FEAUTURE特 集
ザ特集
桜花学園"常勝チーム"の作り方
19.09.02
8月行われた高校総体の
女子バスケットボールで
24回目の優勝を果たしたのが
名古屋の桜花学園高校です。
30年以上にわたって
指揮をとってきた名監督に聞きました。
「常勝チームの作り方」とは?
8月、行われたインターハイ
=全国高校総合体育大会で桜花学園は、
24回目の優勝を果たしました。
チームを指揮するのは、
72歳の井上眞一監督
名古屋短期大学付属高校時代を含めると、
全国制覇の回数は65回に上る
女子高校バスケット界の名将だ。
「日本一になりたいという(自分の)気持ちと
選手たちもうちへ入学するときに
桜花で日本一をとりたいという気持ちで入学してくる
そういう気持ちが一致したときには
(チームの)強い力になると思う」
(桜花学園バスケットボール部
井上眞一監督)
桜花学園には、全国から優秀な選手が集まってくる。
それでも、井上監督はバスケットの基礎から教える。
「もっとしっかり指をかけて手首を下に向けて
ボールの回転を速くしろ、弱い!回転!!」
(桜花学園バスケットボール部
井上眞一監督)
神奈川県出身の朝比奈あずさ選手。
身長はチーム2番目の182センチ、
「未来の大器」として期待される1年生だが、
課題はシュートの確実性。
シュート力向上へ井上監督はこうした基本練習を徹底し、
体に覚えこませるのだ。
「自分に必要なことをアドバイスしてくれるので
先生が言っていることを
もっと自分ができるようになって
ステップアップできるようにしたい」
(朝比奈あずさ選手)
体育館の壁には、こんな張り紙がある。
井上監督から指摘された言葉を、
選手が記したものだ。
そこには"BOXOUT"とある。
ボックスアウトとは、
相手チームにリバウンドで競り負けないよう、
相手よりリング寄りの好位置を取ること。
相手の動きを封じ、
そこから反撃に転じるというのが井上監督の考えだ。
「ボックスアウトを続けてろ」
(桜花学園バスケットボール部
井上眞一監督)
「青く塗ったとこ、あそこの中に入ってくる
プレイヤーをいかに止めるか
落ちたボールを絶対に自分のものにするということで
セカンドショットを打たせないという意味では
ボックスアウトは重要である。
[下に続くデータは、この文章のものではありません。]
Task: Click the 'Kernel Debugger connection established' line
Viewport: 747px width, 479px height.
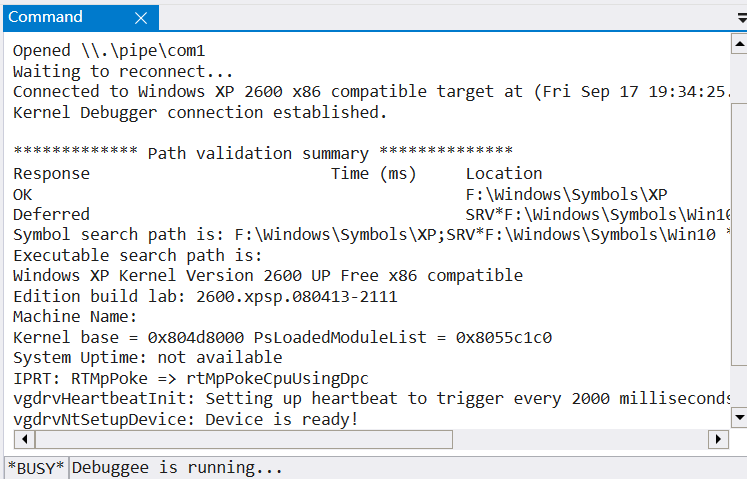Action: (200, 112)
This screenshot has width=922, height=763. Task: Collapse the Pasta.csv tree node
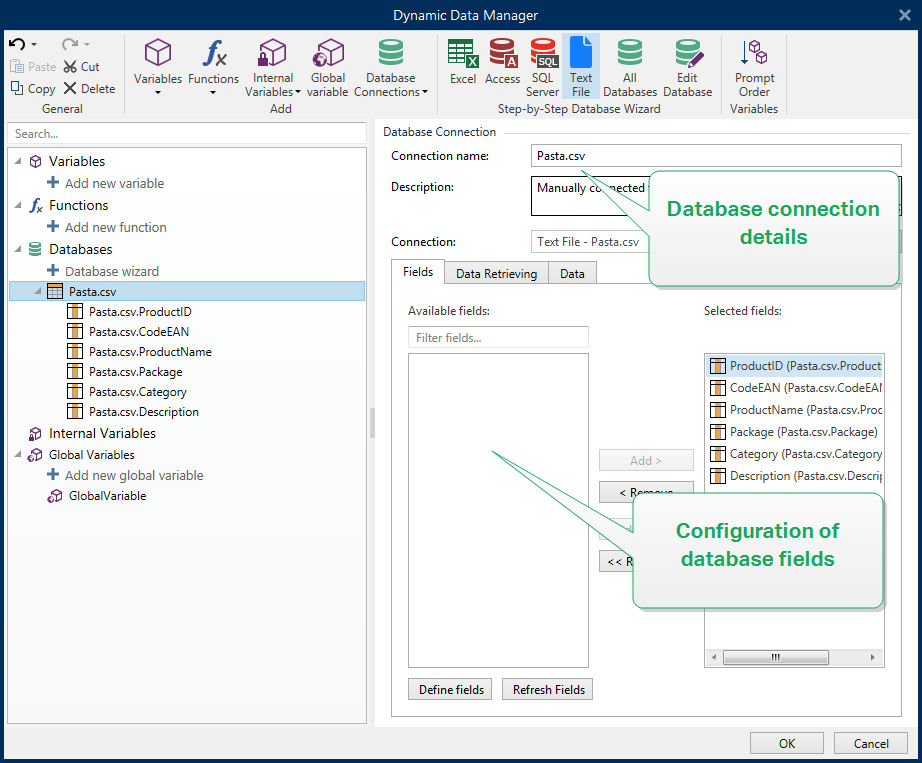[38, 291]
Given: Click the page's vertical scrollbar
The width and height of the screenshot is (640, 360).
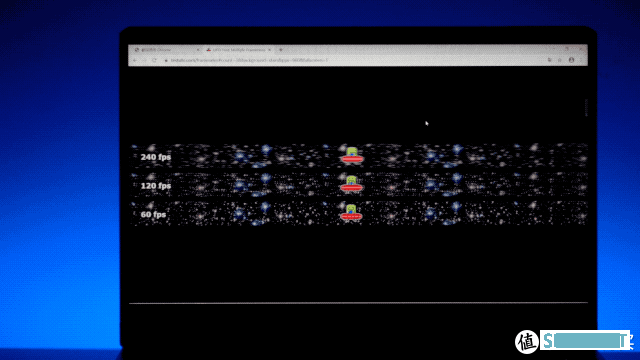Looking at the screenshot, I should 586,108.
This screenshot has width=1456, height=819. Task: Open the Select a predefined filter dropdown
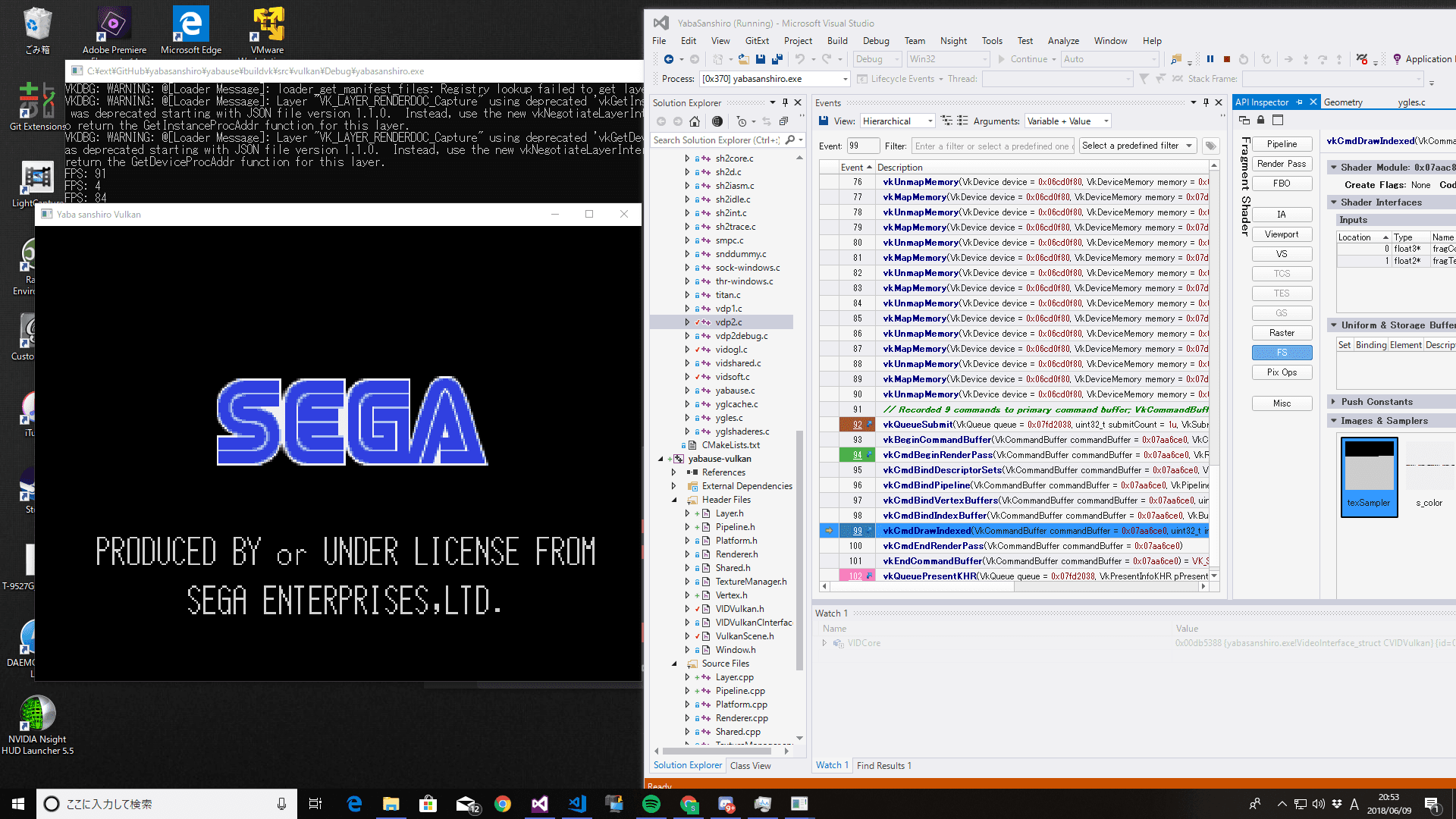(1138, 146)
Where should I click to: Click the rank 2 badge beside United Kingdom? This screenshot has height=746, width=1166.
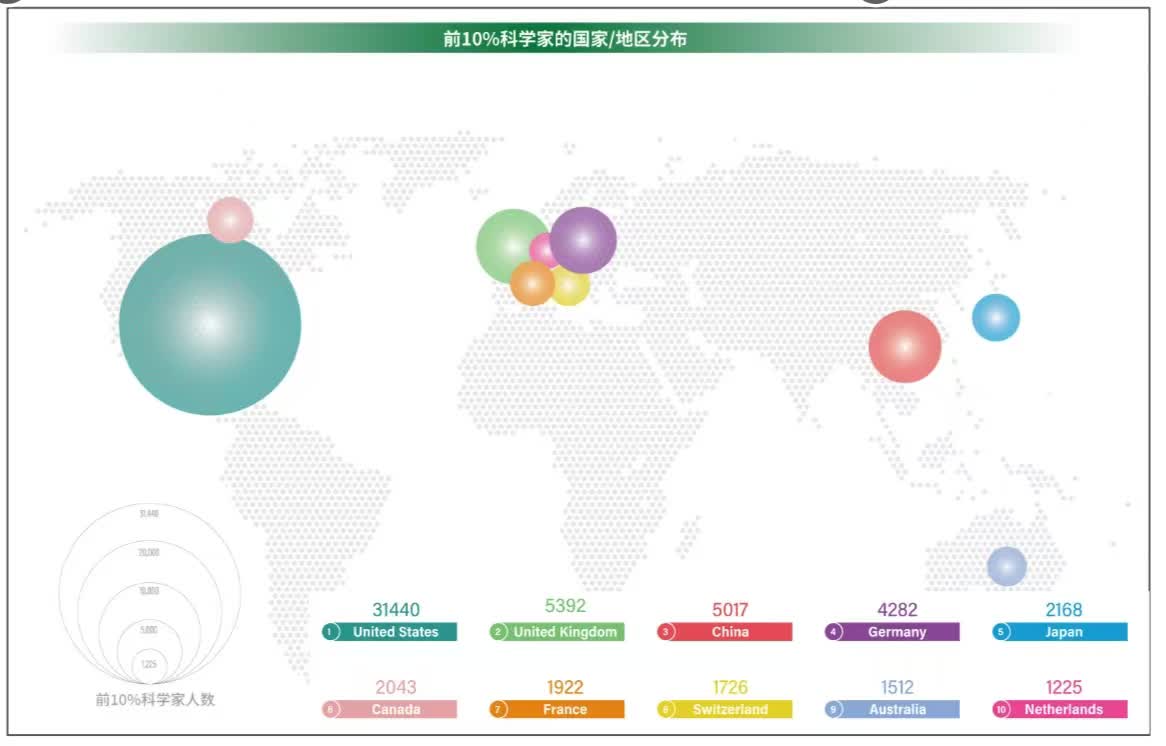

」
(桜花学園バスケットボール部
井上眞一監督)
「体の向きとかこういう角度で守れとか
他のチームとやっていてもそんな細かいところまで
注意してやっているチームはないと思う」
(平下愛佳主将)
練習を終えた選手たちは、学校の一角にある寮に向かう。
26人の部員全員がここで寮生活を送っている。
井上監督は選手たちのいわば親代わり。
勉強の指導や進路相談などを親身に行っている。
記者:「練習の先生とは全然違う?」
選手:「全然ちがいますね
切り替えてくれるから、バスケはバスケ」
選手たちとの年齢差は50歳以上。
井上監督が教えるのは孫の世代だ。
「親元を離れてきていますので
全員が家族のような雰囲気で
生活できるといいなと思っている
コミュニケーションを上級生とも
下級生ともとれるという意味では
すごく(試合でも)有効なんじゃないですか」
(桜花学園バスケットボール部
井上眞一監督)
井上監督の34年間変わらぬ
「基本をしっかり教える」という方針。
これこそが桜花学園が
全国屈指の強豪であり続ける理由だ。